Da qui nasce un ricorso del Codacons al Tar del Lazio, finalizzato a capire i criteri con i quali l’ente pubblico finanziasse i progetti presentati dalle varie associazioni. Con tale ricorso, l’associazione contestava in particolare l’assoluta mancanza di criteri per l’elargizione di denaro pubblico, in contrasto con l’art. 12 della legge 241/90, ma anche il fatto che il finanziamento concesso a Cittadinanzattiva andasse anche a vantaggio di una multinazionale del farmaco, in passato coinvolta in scandali di varia natura, compreso un processo penale a Taranto.
Oggi arriva la decisione della III sezione del Tar Lazio (Presidente Mario Di Giuseppe, Relatore Carlo Taglienti) che accoglie in pieno le tesi del Codacons, annullando tutti gli atti con cui il Ministero era giunto all’elargizione del finanziamento per oltre 1 milione di euro.
Scrivono i giudici: “alla fattispecie di applica l’art. 12 della legge n. 241/90 il quale prevede che i provvedimenti di erogazione di contributi o sussidi e “vantaggi economici di qualunque genere” a persone ed enti pubblici o privati, sono subordinati alla predeterminazione e pubblicazione da parte delle amministrazioni procedenti dei criteri e delle modalità cui le amministrazioni stesse devono attenersi.”. […]
“Il decreto ministeriale impugnato deve quindi essere annullato in parte qua ed anche il decreto dirigenziale di approvazione della convenzione”.

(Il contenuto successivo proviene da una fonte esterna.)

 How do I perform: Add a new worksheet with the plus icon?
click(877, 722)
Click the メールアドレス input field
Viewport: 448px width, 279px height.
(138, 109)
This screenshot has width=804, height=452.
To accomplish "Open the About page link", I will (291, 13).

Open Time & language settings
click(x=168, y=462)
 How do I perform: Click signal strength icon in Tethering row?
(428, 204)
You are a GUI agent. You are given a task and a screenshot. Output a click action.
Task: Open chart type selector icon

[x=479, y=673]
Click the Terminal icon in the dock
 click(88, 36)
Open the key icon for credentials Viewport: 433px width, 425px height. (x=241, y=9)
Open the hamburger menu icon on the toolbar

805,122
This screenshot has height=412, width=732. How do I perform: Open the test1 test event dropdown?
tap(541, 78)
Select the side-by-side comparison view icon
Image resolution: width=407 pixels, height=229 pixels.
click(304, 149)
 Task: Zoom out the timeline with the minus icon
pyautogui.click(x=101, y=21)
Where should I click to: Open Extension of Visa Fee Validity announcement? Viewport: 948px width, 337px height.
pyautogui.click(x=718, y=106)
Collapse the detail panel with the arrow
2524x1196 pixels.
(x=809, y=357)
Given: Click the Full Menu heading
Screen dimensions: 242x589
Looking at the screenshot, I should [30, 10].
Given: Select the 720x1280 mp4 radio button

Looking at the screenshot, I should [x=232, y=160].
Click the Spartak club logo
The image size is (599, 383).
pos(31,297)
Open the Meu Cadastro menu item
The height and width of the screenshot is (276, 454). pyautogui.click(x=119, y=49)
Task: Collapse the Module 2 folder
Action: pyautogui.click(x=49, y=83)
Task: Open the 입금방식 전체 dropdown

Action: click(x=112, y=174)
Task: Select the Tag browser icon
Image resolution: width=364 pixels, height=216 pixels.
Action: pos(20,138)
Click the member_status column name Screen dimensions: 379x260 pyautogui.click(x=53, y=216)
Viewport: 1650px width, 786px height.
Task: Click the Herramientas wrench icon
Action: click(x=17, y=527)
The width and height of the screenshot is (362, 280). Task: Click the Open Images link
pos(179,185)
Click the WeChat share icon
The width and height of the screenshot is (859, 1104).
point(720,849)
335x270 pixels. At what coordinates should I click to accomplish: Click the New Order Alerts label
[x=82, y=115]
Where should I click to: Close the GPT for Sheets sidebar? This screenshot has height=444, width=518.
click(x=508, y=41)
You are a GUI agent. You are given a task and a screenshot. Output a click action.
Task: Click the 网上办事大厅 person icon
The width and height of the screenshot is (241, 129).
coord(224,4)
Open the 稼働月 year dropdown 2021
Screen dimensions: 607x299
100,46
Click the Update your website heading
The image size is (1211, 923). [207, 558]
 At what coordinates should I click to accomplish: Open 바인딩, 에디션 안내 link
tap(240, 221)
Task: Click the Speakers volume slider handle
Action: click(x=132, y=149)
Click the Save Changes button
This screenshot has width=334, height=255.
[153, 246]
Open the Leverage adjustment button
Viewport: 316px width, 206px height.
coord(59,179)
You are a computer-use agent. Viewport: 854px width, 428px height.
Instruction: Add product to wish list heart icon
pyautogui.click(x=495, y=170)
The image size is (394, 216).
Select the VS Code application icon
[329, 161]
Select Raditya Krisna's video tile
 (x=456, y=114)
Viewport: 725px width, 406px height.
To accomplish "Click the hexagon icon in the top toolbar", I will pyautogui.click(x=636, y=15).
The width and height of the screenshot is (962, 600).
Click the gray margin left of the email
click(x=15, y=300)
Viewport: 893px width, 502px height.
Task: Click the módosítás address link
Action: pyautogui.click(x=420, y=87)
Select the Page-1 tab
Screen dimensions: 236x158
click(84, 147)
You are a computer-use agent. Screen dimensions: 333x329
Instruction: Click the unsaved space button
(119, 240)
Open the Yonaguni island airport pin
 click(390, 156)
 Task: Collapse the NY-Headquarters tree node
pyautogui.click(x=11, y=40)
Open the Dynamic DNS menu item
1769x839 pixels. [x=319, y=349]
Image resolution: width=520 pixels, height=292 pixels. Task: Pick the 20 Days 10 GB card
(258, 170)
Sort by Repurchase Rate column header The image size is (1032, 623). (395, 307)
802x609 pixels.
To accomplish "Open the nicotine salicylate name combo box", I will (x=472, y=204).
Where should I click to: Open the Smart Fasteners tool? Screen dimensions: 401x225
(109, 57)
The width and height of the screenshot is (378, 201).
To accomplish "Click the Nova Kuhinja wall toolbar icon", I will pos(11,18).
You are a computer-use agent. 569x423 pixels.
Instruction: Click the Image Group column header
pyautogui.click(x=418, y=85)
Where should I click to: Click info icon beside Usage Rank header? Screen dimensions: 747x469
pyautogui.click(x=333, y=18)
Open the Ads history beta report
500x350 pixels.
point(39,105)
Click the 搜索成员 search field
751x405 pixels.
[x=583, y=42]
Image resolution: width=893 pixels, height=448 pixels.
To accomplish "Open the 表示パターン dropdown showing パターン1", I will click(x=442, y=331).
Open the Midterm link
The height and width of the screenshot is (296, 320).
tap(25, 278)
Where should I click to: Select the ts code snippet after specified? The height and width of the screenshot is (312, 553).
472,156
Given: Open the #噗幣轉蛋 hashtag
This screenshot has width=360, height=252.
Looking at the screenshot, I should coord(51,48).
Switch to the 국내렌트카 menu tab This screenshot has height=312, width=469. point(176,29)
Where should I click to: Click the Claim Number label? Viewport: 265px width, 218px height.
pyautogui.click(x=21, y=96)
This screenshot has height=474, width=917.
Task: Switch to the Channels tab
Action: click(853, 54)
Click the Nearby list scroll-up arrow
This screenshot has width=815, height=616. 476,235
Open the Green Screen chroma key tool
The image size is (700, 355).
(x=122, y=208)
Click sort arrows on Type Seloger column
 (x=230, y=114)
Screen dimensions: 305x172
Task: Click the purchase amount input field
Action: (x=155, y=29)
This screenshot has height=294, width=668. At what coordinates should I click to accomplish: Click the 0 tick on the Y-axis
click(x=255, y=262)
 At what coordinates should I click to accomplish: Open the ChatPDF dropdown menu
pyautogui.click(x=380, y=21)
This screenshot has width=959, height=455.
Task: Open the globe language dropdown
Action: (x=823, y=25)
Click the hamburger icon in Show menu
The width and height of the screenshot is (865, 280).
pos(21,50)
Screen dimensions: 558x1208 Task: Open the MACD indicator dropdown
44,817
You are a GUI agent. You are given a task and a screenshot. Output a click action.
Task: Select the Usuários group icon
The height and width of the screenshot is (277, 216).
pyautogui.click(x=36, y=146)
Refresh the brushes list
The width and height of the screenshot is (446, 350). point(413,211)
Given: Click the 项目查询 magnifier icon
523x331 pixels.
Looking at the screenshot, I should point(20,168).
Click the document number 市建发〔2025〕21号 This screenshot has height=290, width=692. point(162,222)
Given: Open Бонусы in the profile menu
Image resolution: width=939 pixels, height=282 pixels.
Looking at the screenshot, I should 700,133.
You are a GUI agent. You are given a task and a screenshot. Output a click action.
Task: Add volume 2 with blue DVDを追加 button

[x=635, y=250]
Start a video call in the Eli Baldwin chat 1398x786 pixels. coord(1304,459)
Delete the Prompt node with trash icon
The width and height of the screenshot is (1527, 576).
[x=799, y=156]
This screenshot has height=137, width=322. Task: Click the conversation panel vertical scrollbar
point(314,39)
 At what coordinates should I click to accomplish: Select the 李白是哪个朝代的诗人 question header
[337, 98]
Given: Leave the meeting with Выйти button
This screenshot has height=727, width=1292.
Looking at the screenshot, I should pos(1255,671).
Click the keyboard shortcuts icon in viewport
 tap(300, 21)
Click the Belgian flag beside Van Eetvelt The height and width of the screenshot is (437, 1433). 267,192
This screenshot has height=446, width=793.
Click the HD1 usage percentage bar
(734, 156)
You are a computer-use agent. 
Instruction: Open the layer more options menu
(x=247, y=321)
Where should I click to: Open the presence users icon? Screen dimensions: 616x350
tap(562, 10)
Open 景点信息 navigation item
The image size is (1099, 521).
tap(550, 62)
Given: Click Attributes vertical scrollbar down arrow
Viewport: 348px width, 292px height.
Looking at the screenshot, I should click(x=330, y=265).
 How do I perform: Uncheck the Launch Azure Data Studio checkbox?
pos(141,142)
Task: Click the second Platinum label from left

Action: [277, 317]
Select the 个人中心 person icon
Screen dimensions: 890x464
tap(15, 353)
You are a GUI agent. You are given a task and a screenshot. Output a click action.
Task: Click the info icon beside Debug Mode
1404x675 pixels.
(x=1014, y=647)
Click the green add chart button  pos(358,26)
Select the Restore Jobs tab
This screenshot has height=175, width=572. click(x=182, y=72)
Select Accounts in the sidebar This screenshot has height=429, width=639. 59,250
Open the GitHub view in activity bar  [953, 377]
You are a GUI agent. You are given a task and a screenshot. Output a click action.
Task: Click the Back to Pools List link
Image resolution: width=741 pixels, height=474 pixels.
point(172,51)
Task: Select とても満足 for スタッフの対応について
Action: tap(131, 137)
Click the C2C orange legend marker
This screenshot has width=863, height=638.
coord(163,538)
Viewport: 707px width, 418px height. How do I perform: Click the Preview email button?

“Per effetto di tale sentenza, ora questi soldi dovranno essere restituiti dal Ministero della salute – spiega il Presidente Codacons, Carlo Rienzi – Si tratta dell’ennesima iniziativa del Codacons in favore della correttezza e della trasparenza, e ci auguriamo che ora il Ministero voglia esaminare tutti i progetti meritevoli, senza continuare a privilegiare una sola associazione, molta vicina al mondo della politica, la quale ha realizzato centinaia di progetti finanziati dalle multinazionali del farmaco”.